Berita Terkini
Trending Tags

Inspiratif! Seorang Guru Sulap Dak Lantai Tiga Jadi Kebun Ketahanan Pangan, Tanam Karakter Siswa Lewat Praktik Nyata

  • account_circle Ega Patria
  • calendar_month Rabu, 5 Agt 2026
  • visibility 73
  • print Cetak

info Atur ukuran teks artikel ini untuk mendapatkan pengalaman membaca terbaik.

Image Not Found
Guru SMKN 2 Ponorogo sulap dak jadi kebun produktif. Foto : Ega-Sinergia

Sinergia | Ponorogo – Pendidikan tidak hanya berbicara tentang nilai akademik. Pembentukan karakter seperti disiplin, tanggung jawab, gotong royong, kepedulian terhadap lingkungan, hingga jiwa kewirausahaan membutuhkan pengalaman langsung yang dapat dirasakan peserta didik.
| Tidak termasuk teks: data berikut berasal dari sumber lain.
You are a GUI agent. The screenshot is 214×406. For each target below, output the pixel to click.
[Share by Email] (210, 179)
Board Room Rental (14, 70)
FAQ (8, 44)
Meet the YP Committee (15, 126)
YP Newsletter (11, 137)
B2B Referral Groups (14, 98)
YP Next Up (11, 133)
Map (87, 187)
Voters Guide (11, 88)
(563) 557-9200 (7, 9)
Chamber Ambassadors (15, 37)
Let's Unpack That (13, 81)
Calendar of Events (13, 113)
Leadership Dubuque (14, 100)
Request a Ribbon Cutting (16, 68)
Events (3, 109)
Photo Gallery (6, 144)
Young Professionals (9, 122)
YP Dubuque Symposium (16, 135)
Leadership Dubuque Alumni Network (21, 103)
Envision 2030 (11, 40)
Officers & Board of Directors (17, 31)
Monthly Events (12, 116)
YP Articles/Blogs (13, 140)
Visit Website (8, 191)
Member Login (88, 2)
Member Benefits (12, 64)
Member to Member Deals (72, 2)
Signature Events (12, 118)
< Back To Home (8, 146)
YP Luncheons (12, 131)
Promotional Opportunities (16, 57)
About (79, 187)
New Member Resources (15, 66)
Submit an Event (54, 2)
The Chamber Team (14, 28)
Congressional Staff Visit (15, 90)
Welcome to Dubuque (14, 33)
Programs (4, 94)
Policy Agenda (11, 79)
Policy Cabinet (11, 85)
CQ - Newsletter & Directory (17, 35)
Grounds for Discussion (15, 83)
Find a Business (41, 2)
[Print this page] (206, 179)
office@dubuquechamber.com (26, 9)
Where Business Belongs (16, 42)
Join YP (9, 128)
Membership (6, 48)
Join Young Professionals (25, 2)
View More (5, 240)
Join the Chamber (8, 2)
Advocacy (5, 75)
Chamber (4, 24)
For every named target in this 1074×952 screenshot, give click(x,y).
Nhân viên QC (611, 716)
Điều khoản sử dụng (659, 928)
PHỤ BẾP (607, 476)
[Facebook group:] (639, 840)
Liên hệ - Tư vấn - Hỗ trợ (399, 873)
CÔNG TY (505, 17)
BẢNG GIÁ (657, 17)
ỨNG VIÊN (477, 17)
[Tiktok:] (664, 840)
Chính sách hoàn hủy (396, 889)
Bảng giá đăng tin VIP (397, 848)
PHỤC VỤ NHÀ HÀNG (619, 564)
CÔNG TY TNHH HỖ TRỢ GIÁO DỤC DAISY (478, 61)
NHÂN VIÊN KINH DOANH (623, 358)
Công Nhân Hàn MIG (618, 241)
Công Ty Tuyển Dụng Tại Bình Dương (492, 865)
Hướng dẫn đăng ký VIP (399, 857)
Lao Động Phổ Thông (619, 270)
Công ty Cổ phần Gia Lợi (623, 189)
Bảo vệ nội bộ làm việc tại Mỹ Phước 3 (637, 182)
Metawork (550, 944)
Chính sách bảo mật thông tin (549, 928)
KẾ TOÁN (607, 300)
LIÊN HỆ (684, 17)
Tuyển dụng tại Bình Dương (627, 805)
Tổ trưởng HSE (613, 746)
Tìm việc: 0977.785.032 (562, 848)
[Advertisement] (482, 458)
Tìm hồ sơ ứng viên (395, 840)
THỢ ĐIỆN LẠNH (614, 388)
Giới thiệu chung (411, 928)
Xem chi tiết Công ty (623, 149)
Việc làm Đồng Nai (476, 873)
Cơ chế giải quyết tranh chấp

Semangat tersebut sejalan dengan Program SIKAP (Sekolah Inovatif Ketahanan Pangan) yang digagas Dinas Pendidikan Provinsi Jawa Timur. Program ini mendorong sekolah menghadirkan pembelajaran yang lebih kontekstual melalui pemanfaatan lingkungan sekitar sebagai sarana belajar sekaligus menumbuhkan kesadaran akan pentingnya ketahanan pangan dan pelestarian alam.

Gagasan itu diwujudkan Tarmin, guru SMK Negeri 2 Ponorogo, dengan cara sederhana namun inspiratif. Ia mengubah area kosong di dak lantai tiga Kost Griya Amanah yang dikelolanya di Jalan Poncowolo, Pakunden, Ponorogo, menjadi kebun produktif yang dimanfaatkan sebagai laboratorium belajar bagi siswa.

Lokasinya yang tidak jauh dari sekolah membuat kebun tersebut mudah dijangkau sebagai tempat praktik di luar ruang kelas. Di atas dak bangunan itu, puluhan tanaman pangan tumbuh subur dalam media tanam yang dibuat dari galon air mineral bekas. Berbagai jenis sayuran seperti sawi, bayam, kangkung, bawang merah, cabai, seledri, terong, hingga aneka tanaman hortikultura lainnya memenuhi area kebun dengan susunan yang rapi.

Konsep yang diterapkan tidak berhenti pada budidaya tanaman. Para siswa juga diajak memahami pentingnya ekonomi sirkular melalui pemanfaatan sampah organik menjadi kompos. Daun kering, sisa tanaman, dan limbah organik lainnya diolah kembali sebagai pupuk sehingga proses bercocok tanam menjadi lebih ramah lingkungan sekaligus mengurangi limbah.

Hasil panen dari kebun tersebut dimanfaatkan untuk memenuhi kebutuhan sayuran penghuni Kost Griya Amanah yang sebagian besar merupakan siswa SMK Negeri 2 Ponorogo. Saat produksi melimpah, sayuran segar juga dibagikan kepada warga sekitar sebagai bentuk kepedulian sosial.

Tarmin mengatakan, kebun tersebut merupakan implementasi nyata Program SIKAP sekaligus media untuk menanamkan nilai-nilai karakter kepada peserta didik.

“Program ini bukan sekadar mengajarkan cara menanam sayuran, tetapi juga menanamkan karakter. Anak-anak belajar disiplin merawat tanaman setiap hari, bertanggung jawab terhadap tugasnya, bekerja sama, mencintai lingkungan, serta memahami pentingnya ketahanan pangan. Ini juga menjadi bentuk dukungan terhadap Program SIKAP Dinas Pendidikan Provinsi Jawa Timur sekaligus langkah kecil dalam mitigasi perubahan iklim melalui pemanfaatan lahan sempit, pengelolaan sampah organik, dan penggunaan limbah galon bekas sebagai media tanam yang bernilai guna. Harapan kami, kebiasaan baik ini dapat dibawa pulang oleh siswa dan diterapkan di lingkungan keluarga maupun masyarakat,” ujarnya.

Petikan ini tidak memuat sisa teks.